This is the mail archive of the
mailing list for the GCC project.
Sorting out the list of P4 issues
- From: "Tom Womack" <tom at womack dot net>
- To: "Jan Hubicka" <jh at suse dot cz>
- Cc: <gcc at gcc dot gnu dot org>
- Date: Wed, 6 Feb 2002 14:39:00 -0000
- Subject: Sorting out the list of P4 issues
>Lets sort out the issues, since time is getting short. We do have problems
>1) performance issues of -march=pentium4
> I will prepare the register ordering patch today and send you
> for experimentation
That would be wonderful, though I suspect I won't be able to play with it
very much before Saturday; I'm busy this evening.
I have one clear example of performance degradation: test 5 of the flops.c
microbenchmark from http://gcc.gnu.org/ml/gcc/2001-07/msg00177.html performs
at 116MFLOPS with -O2 and 100 with -O2 -march=pentium4.
I fear I may have discovered an OS issue: getrusage() measures _current
process_ resources, so (since the flops.c loops use no memory) I'd expect to
get the same results whether running one or six copies of flops at a time,
though over longer periods of real-time. In fact, when I've something else
running (say, recompiling gcc), I get _much_ lower MFLOPs figures
reported -- this is why I first mentioned strong performance degradations.
The 20020204 snapshot actually *miscompiles* the MRI code which had the
large performance degradation with -march=pentium4, though I discovered this
at 1am today and haven't had time to investigate: I'll try to get a
test-case to you on Friday.
>2) lack of good documentation for various SSE options
I've just submitted that to gnatsweb.
I should probably put together a "using SIMD instructions with gcc-3.1 on
Intel machines" Web page, with the information about xmmintrin.h
and -mfpmath and suchlike: I don't see where that kind of tutorial-style
page would fit into the current info files. I'll try to make a first draft
at the weekend.
>3) lack of support for SSE2 intrinsics
This is the critical problem; not conceptually difficult to fix, but I
estimate it would be four hours of tedious work, emacs in one hand and the
P4 manual in the other, for someone who's already at ease with define_insn
in i386.md and def_builtin in i386.c.
I'll work on this if you want, but I rather hope there's someone working on
it already: I'd have to do a lot of reading to figure out how the
define_insn and def_builtin fit together and how to define the various
additional types needed, and I don't have a copyright assignment filed, and
am not sure how the University would react if I presented them with one.

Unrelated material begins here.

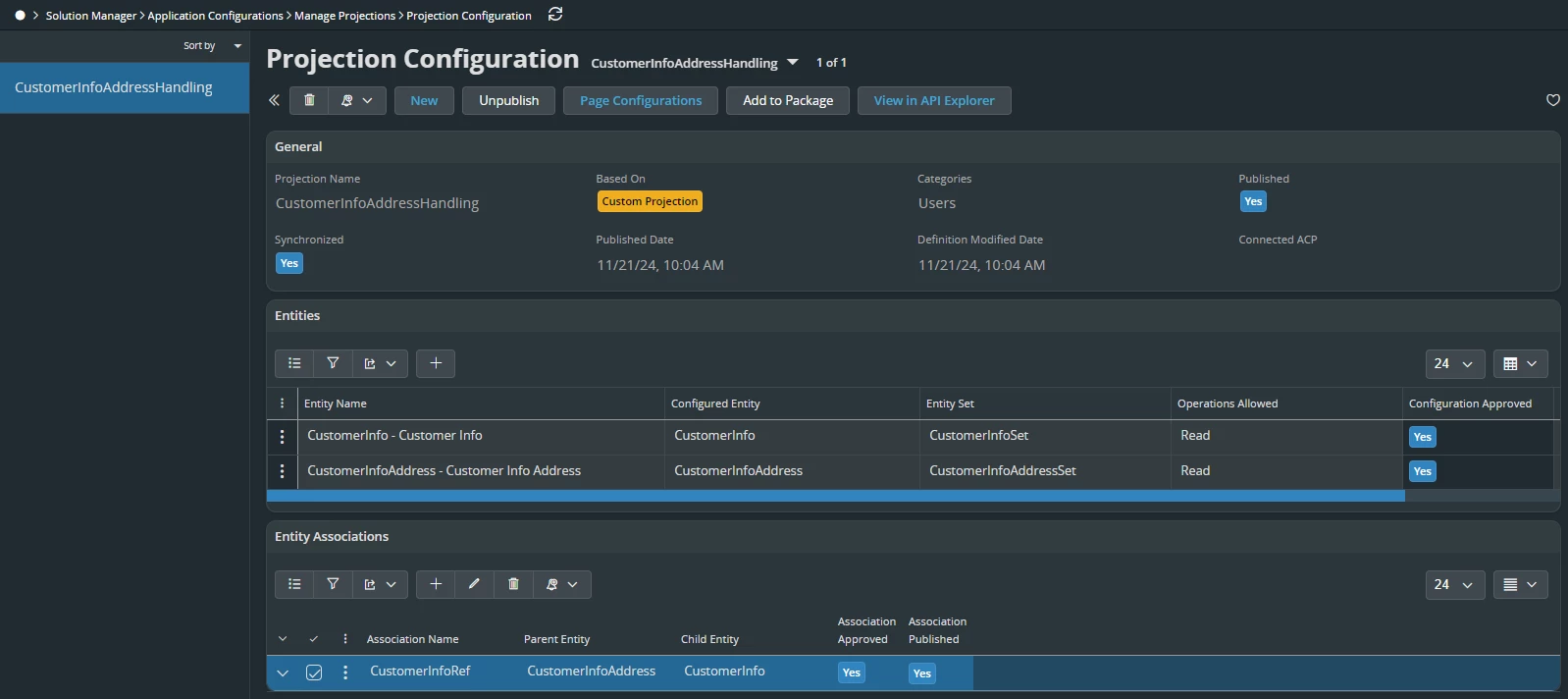Click the trash delete icon in main toolbar
The image size is (1568, 699).
pos(309,100)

>4) ICEs when using the existing intrics?
No, my ICE is with inline assembler using SSE constraints; I've submitted it
to gnatsweb with Jan in the cc: field, though I haven't got a PR number yet.
I've not tried using the existing SSE1 intrinsics.
>5) lack of stack alignment code.
I haven't run into this problem at all, though would be happy to test
I'm sorry if I've been coming across as complaining wildly and in a
disorganised fashion: I'm learning as I go along how to work with gcc-3.1
snapshots, I've been testing in the evenings and writing one email per
problem encountered, and I should probably have saved some of the problems
for submission via gnatsweb in the mornings.